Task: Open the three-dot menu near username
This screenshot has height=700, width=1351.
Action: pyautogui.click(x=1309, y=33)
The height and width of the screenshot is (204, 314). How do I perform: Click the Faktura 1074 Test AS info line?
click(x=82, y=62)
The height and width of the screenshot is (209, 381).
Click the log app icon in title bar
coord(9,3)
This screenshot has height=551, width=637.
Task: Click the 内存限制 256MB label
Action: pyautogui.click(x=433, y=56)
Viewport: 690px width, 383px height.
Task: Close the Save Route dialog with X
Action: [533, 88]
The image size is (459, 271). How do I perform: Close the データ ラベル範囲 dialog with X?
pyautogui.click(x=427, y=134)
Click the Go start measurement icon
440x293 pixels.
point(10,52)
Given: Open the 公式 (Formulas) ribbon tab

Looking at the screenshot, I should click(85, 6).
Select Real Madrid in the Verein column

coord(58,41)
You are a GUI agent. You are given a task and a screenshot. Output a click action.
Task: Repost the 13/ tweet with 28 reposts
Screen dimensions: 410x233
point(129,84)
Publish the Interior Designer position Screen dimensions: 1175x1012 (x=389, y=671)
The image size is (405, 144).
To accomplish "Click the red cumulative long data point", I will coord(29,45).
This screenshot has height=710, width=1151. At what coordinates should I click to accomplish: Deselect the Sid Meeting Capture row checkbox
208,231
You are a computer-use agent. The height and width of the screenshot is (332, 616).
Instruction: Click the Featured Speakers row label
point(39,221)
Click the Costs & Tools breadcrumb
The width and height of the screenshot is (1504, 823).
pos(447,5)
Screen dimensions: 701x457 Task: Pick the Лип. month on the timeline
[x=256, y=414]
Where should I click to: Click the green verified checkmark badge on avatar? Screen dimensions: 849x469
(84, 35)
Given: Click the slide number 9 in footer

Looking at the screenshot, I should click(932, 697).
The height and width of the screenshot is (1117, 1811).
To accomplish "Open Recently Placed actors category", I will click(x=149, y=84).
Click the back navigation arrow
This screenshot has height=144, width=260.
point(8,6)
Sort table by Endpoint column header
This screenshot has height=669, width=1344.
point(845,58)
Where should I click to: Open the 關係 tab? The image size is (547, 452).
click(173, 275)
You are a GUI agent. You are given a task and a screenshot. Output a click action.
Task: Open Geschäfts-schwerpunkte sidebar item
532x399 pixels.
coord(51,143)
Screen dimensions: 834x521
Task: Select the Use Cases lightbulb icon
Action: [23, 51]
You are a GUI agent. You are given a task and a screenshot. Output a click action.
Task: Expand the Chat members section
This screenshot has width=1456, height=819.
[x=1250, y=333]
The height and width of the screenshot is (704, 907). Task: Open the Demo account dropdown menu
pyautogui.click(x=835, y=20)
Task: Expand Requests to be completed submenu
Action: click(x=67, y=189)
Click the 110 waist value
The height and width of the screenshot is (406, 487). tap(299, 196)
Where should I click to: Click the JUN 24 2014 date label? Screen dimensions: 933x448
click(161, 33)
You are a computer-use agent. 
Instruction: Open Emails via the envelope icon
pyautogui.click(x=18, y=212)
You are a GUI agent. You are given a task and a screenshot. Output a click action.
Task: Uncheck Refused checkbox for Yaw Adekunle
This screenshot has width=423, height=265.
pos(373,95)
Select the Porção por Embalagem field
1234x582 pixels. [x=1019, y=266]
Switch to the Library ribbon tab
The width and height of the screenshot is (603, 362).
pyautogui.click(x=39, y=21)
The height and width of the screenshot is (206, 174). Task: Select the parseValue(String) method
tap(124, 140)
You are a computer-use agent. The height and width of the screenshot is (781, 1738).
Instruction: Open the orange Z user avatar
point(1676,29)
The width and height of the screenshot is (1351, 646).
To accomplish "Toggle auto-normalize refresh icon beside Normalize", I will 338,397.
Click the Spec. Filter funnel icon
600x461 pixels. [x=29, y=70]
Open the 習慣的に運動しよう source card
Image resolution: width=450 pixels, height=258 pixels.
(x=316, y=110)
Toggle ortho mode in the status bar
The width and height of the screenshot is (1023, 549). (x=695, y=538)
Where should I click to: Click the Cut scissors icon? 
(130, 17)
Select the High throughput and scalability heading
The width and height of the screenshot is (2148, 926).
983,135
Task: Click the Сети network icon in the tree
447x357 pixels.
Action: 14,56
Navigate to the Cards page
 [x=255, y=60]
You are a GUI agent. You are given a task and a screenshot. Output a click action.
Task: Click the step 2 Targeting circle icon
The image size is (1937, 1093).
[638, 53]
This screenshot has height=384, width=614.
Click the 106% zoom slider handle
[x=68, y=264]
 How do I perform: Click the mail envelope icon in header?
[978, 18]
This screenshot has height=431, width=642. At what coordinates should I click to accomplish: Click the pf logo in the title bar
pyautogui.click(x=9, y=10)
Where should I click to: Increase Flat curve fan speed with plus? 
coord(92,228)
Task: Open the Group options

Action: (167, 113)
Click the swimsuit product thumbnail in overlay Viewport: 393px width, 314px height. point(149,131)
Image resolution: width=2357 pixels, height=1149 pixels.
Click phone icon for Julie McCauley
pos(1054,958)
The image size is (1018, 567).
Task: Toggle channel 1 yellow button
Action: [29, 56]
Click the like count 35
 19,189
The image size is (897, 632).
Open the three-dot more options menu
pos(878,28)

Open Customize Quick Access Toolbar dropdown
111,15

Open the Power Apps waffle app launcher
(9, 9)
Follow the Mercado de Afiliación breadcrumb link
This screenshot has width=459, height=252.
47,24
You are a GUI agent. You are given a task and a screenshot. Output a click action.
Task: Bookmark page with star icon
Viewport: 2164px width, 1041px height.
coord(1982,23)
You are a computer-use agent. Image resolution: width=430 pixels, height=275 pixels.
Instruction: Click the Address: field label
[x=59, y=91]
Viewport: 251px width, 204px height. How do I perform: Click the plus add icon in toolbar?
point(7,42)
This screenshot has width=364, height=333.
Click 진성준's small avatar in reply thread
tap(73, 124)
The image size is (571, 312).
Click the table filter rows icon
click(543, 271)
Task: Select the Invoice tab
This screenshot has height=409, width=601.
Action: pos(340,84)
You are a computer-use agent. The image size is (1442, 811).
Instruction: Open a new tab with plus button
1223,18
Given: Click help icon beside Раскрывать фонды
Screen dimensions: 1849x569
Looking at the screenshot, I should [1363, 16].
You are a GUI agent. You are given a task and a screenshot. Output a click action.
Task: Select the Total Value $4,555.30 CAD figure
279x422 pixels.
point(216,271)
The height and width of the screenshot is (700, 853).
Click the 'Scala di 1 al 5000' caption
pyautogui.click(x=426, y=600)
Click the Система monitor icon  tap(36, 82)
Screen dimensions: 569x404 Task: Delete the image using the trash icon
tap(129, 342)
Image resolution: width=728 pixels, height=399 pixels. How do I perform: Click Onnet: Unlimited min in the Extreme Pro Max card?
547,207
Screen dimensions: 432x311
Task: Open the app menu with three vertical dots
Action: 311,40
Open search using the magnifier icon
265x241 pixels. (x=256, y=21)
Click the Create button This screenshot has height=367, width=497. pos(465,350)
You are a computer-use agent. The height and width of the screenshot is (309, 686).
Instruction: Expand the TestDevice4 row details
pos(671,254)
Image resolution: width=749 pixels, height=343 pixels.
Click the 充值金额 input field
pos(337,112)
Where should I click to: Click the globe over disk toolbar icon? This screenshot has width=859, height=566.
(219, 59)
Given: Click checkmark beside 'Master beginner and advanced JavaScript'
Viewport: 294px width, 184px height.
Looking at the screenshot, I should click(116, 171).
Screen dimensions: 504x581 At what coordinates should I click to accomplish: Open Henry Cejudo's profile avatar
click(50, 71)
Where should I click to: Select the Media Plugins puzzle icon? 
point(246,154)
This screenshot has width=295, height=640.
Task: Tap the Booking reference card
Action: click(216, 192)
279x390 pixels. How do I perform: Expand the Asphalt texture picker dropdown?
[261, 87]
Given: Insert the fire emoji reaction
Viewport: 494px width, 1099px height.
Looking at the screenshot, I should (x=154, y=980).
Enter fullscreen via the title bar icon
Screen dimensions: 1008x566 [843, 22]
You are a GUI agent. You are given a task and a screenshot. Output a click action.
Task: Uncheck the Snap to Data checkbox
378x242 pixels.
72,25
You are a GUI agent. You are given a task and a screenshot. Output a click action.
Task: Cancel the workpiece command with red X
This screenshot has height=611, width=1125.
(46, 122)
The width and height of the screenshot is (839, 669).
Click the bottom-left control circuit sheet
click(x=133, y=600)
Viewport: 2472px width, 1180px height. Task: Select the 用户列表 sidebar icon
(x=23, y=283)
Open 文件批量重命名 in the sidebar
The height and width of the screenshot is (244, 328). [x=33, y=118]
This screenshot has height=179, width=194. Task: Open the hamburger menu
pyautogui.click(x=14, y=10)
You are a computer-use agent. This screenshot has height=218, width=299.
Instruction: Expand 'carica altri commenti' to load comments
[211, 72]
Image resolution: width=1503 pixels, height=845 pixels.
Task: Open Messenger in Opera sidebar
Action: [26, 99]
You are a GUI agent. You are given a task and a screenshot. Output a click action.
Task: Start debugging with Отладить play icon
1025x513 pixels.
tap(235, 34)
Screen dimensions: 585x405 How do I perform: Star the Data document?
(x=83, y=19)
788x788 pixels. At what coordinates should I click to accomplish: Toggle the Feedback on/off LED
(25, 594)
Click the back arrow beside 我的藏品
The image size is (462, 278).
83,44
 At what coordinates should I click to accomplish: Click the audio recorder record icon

____________________

The request:
Count the lines in the items above that contain the string "title", matching case exactly. Reply with only the number.

Written reply:
3